> [Task statement] Turn all of the data below into a numbered list, omitting any blank lines.

*** Opening of Working data ***

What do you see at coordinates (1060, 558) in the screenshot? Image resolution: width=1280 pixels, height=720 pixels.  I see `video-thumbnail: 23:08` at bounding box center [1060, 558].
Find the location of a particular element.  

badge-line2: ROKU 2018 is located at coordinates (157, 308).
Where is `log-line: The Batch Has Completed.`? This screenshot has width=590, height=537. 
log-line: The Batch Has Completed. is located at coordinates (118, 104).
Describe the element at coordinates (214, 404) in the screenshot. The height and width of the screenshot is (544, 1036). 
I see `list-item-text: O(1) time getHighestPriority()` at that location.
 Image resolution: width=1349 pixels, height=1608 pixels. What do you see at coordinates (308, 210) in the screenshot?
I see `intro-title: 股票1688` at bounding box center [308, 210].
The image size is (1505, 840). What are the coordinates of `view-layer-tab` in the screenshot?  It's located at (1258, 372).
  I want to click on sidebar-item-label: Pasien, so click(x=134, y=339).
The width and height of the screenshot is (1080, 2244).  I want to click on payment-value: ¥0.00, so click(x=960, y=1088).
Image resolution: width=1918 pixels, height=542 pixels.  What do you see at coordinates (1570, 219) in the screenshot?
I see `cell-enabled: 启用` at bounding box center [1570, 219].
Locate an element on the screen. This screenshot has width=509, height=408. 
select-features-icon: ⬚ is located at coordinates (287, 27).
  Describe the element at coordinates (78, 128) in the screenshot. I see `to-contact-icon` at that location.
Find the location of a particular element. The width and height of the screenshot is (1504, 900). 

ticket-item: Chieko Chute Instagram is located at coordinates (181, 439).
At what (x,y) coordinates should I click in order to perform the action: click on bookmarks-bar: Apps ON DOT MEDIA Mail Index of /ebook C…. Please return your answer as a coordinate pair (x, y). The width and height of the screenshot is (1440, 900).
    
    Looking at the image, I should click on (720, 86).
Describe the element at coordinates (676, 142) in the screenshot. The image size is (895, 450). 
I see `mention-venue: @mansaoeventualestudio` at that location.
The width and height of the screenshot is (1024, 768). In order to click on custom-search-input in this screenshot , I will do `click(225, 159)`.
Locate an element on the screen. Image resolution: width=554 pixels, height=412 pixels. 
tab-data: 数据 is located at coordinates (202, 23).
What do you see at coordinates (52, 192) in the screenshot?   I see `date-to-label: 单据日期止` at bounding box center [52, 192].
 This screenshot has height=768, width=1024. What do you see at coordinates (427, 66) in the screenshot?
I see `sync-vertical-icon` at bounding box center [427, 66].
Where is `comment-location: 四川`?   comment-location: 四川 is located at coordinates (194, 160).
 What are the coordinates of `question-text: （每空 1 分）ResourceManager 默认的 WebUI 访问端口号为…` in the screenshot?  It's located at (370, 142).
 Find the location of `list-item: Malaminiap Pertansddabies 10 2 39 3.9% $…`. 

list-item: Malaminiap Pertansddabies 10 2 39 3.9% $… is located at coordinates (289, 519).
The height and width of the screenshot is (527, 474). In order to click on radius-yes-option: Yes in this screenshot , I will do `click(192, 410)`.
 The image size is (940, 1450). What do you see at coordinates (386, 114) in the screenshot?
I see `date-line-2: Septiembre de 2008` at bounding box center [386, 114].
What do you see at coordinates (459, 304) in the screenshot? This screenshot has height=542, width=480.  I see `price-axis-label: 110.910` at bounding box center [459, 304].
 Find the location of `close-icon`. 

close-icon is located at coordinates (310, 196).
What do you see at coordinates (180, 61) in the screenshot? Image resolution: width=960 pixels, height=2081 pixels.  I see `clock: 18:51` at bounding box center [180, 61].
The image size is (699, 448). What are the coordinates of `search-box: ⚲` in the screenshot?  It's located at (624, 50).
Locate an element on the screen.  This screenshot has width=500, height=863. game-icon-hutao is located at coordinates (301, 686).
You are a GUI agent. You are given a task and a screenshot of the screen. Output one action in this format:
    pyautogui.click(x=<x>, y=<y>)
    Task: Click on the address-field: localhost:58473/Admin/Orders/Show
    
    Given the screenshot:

*** Close of Working data ***

> [Response area]
1. What do you see at coordinates (1060, 558) in the screenshot? Image resolution: width=1280 pixels, height=720 pixels.  I see `video-thumbnail: 23:08` at bounding box center [1060, 558].
2. Find the location of a particular element.  
3. badge-line2: ROKU 2018 is located at coordinates (157, 308).
4. Where is `log-line: The Batch Has Completed.`? This screenshot has width=590, height=537. 
5. log-line: The Batch Has Completed. is located at coordinates (118, 104).
6. Describe the element at coordinates (214, 404) in the screenshot. The height and width of the screenshot is (544, 1036). 
7. I see `list-item-text: O(1) time getHighestPriority()` at that location.
8.  Image resolution: width=1349 pixels, height=1608 pixels. What do you see at coordinates (308, 210) in the screenshot?
9. I see `intro-title: 股票1688` at bounding box center [308, 210].
10. The image size is (1505, 840). What are the coordinates of `view-layer-tab` in the screenshot?  It's located at (1258, 372).
11.   I want to click on sidebar-item-label: Pasien, so click(x=134, y=339).
12. The width and height of the screenshot is (1080, 2244).  I want to click on payment-value: ¥0.00, so click(x=960, y=1088).
13. Image resolution: width=1918 pixels, height=542 pixels.  What do you see at coordinates (1570, 219) in the screenshot?
14. I see `cell-enabled: 启用` at bounding box center [1570, 219].
15. Locate an element on the screen. This screenshot has width=509, height=408. 
16. select-features-icon: ⬚ is located at coordinates (287, 27).
17.   Describe the element at coordinates (78, 128) in the screenshot. I see `to-contact-icon` at that location.
18. Find the location of a particular element. The width and height of the screenshot is (1504, 900). 
19. ticket-item: Chieko Chute Instagram is located at coordinates (181, 439).
20. At what (x,y) coordinates should I click in order to perform the action: click on bookmarks-bar: Apps ON DOT MEDIA Mail Index of /ebook C…. Please return your answer as a coordinate pair (x, y). The width and height of the screenshot is (1440, 900).
21.     Looking at the image, I should click on (720, 86).
22. Describe the element at coordinates (676, 142) in the screenshot. The image size is (895, 450). 
23. I see `mention-venue: @mansaoeventualestudio` at that location.
24. The width and height of the screenshot is (1024, 768). In order to click on custom-search-input in this screenshot , I will do `click(225, 159)`.
25. Locate an element on the screen. Image resolution: width=554 pixels, height=412 pixels. 
26. tab-data: 数据 is located at coordinates (202, 23).
27. What do you see at coordinates (52, 192) in the screenshot?   I see `date-to-label: 单据日期止` at bounding box center [52, 192].
28.  This screenshot has height=768, width=1024. What do you see at coordinates (427, 66) in the screenshot?
29. I see `sync-vertical-icon` at bounding box center [427, 66].
30. Where is `comment-location: 四川`?   comment-location: 四川 is located at coordinates (194, 160).
31.  What are the coordinates of `question-text: （每空 1 分）ResourceManager 默认的 WebUI 访问端口号为…` in the screenshot?  It's located at (370, 142).
32.  Find the location of `list-item: Malaminiap Pertansddabies 10 2 39 3.9% $…`. 
33. list-item: Malaminiap Pertansddabies 10 2 39 3.9% $… is located at coordinates (289, 519).
34. The height and width of the screenshot is (527, 474). In order to click on radius-yes-option: Yes in this screenshot , I will do `click(192, 410)`.
35.  The image size is (940, 1450). What do you see at coordinates (386, 114) in the screenshot?
36. I see `date-line-2: Septiembre de 2008` at bounding box center [386, 114].
37. What do you see at coordinates (459, 304) in the screenshot? This screenshot has height=542, width=480.  I see `price-axis-label: 110.910` at bounding box center [459, 304].
38.  Find the location of `close-icon`. 
39. close-icon is located at coordinates (310, 196).
40. What do you see at coordinates (180, 61) in the screenshot? Image resolution: width=960 pixels, height=2081 pixels.  I see `clock: 18:51` at bounding box center [180, 61].
41. The image size is (699, 448). What are the coordinates of `search-box: ⚲` in the screenshot?  It's located at (624, 50).
42. Locate an element on the screen.  This screenshot has width=500, height=863. game-icon-hutao is located at coordinates (301, 686).
43. You are a GUI agent. You are given a task and a screenshot of the screen. Output one action in this format:
44.     pyautogui.click(x=<x>, y=<y>)
45.     Task: Click on the address-field: localhost:58473/Admin/Orders/Show
46.     Given the screenshot:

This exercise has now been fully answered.